Eine weitere notwendige Maßnahme betrifft die Umsatzsteuer für die Pferdeeinstellung. Umsätze unterliegen grundsätzlich dem Normalsteuersatz von 20 Prozent. Durch die Pferdepauschalierungsverordnung wurde die Möglichkeit geschaffen, sich optional einen Durchschnittssatz für den Vorsteuerbetrag pro eingestelltem Pferd und Monat abzuziehen. Die Landwirt:innen produzieren Futtermittel, Heu, Getreide und Stroh als Einstreu hauptsächlich selbst, kaufen weder diese Mittel noch Dienstleistungen zu und können daher auch keine Vorsteuer geltend machen. Der pauschale Vorsteuersatz liegt derzeit bei 27 Euro.
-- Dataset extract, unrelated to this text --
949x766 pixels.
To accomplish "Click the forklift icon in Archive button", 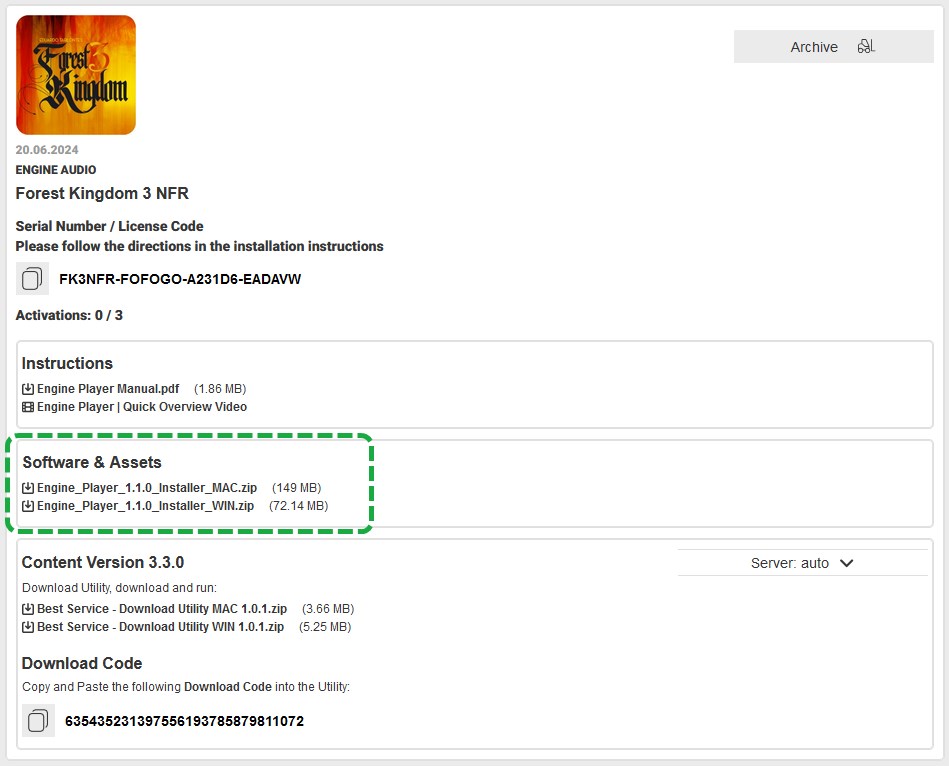I will (866, 47).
In Zeiten der Teuerungswelle bedarf es einer Entlastung der Betriebe, weshalb eine entsprechende Anpassung und Erhöhung der Vorsteuerpauschale gefordert wird.

„Die Pferdewirtschaft ist sehr facettenreich und unsere landwirtschaftlichen Betriebe haben dadurch vielfältige Einkommensmöglichkeiten. Daher ist es wichtig, die Rahmenbedingungen mit Weitblick zu gestalten“, sind sich Kammer und Pferdezuchtverband einig.